-

Witamy w świecie superbogatych; Jane Warren, pisarka lifestylowa Express, została zaproszona do dzielenia się przez 72 godziny jako gość 100 000 funtów tygodniowo kliniki Paracelsus Recovery w Zurychu. (Zdjęcie: Pablo Faccinetto/Rekonwalescencja Paracelsusa)

Masażystka Joanne przygotowała orzeźwiający, godzinny zabieg; moja prywatna kucharka Konstantina szeleści kaczkę na pożywnym podłożu z buraków, limonki i pietruszki; i wkrótce mój szofer Edin, który przejechał ponad dwa miliony mil dla głów państw i dyplomatów, przywiezie Bentleya na mój wieczór w spa za 250 funtów w Dolder Grand, jednym z najbardziej luksusowych spa na świecie i często wybieranym jako najlepszy w Szwajcarii.

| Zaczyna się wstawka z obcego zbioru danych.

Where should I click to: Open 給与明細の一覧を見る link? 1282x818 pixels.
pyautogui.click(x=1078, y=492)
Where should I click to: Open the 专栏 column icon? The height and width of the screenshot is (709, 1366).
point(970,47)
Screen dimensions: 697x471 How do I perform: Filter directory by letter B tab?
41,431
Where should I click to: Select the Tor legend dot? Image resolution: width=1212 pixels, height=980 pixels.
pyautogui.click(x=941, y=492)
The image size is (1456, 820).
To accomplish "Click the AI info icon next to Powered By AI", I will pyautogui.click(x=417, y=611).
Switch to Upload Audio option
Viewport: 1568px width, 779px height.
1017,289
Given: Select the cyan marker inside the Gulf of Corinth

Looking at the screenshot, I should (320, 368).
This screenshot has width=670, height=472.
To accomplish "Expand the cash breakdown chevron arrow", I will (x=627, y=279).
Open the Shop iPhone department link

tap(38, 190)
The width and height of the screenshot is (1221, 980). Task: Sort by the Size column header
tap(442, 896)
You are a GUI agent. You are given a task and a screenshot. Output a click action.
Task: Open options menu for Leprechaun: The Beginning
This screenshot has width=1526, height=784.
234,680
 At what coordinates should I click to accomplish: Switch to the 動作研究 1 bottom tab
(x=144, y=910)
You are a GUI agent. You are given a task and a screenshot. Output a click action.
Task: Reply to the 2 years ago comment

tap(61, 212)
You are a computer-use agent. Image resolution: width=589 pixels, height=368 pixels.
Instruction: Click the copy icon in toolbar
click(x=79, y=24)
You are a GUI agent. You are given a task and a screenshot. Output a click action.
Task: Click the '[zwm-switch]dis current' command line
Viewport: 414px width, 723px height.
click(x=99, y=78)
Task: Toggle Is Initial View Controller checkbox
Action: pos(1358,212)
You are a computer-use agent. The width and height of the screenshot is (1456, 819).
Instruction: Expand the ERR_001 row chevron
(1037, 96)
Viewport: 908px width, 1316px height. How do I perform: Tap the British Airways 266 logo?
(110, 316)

Witamy w świecie superbogatych; styl życia, z którym miałem okazję dzielić się przez 72 godziny jako gość zarabiającej 100 000 funtów tygodniowo kliniki Paracelsus Recovery w Zurychu.

Ta szwajcarska placówka terapeutyczna to najlepsze międzynarodowe miejsce odstresowujące/detoksykujące dla członków rodziny królewskiej, celebrytów, głów państw, zestresowanych dyrektorów generalnych i, coraz częściej, legendarnych „synów założycieli” – potomków rodzin miliarderów, których ojcowie rzeczywiście osiągnęli ogromną wielkość i którzy w konsekwencji sami dorastali, ciesząc się wszelkim możliwym luksusem… a także wszelkimi pokusami, wraz ze złotymi kartami umożliwiającymi sfinansowanie tych wad.

„Wyobraźcie sobie, że dorastaliście w bajecznym bogactwie, mając wszystko, co wam zapewniono, ale rodziców w dużej mierze nieobecnych” – wyjaśnia Jan Gerber, 44-letni założyciel Paracelsus Recovery.

„Znalezienie poczucia celu może być bardzo prawdziwym wyzwaniem, a uzależnienie może stać się bardzo realnym problemem. Nazywamy to „syndromem sukcesji” i może prowadzić do hedonistycznego kieratu, gdzie więcej nigdy nie wystarczy. „

W ekskluzywnym i niezwykle dyskretnym obiekcie jednocześnie może leczyć się maksymalnie trzech klientów. Ich harmonogramy są starannie koordynowane, aby mieć pewność, że nigdy się nie spotkają podczas pobytu, który może trwać od dwóch tygodni do sześciu miesięcy, ale średnio sześć tygodni.

„Gdyby rozeszła się wieść, że dyrektor generalny przechodzi tutaj intensywne leczenie, cena akcji jego firmy mogłaby w jednej chwili stracić miliony” – wyjaśnia Jan.

„Większość gości trafia tutaj z problemami psychicznymi, albo dlatego, że zdają sobie sprawę, że sięgnęli dna, albo dlatego, że zarząd ich firmy – lub ich rodzice – nalegali na ich obecność”.

Niektóre polecenia mają miejsce nawet w trakcie lotu. Prywatne odrzutowce skierowały się na lotnisko w Zurychu i obsługujące je usługi VIP, gdy w powietrzu dochodzi do kryzysu psychicznego. Klienci, nigdy „pacjenci”, są obsługiwani przez maksymalnie 60 pracowników, a każdy pobyt w jednym z trzech apartamentów kliniki na planie otwartym, mieszczącym się w okazałym budynku nad jeziorem, z wymarzonym widokiem na Jezioro Zuryskie.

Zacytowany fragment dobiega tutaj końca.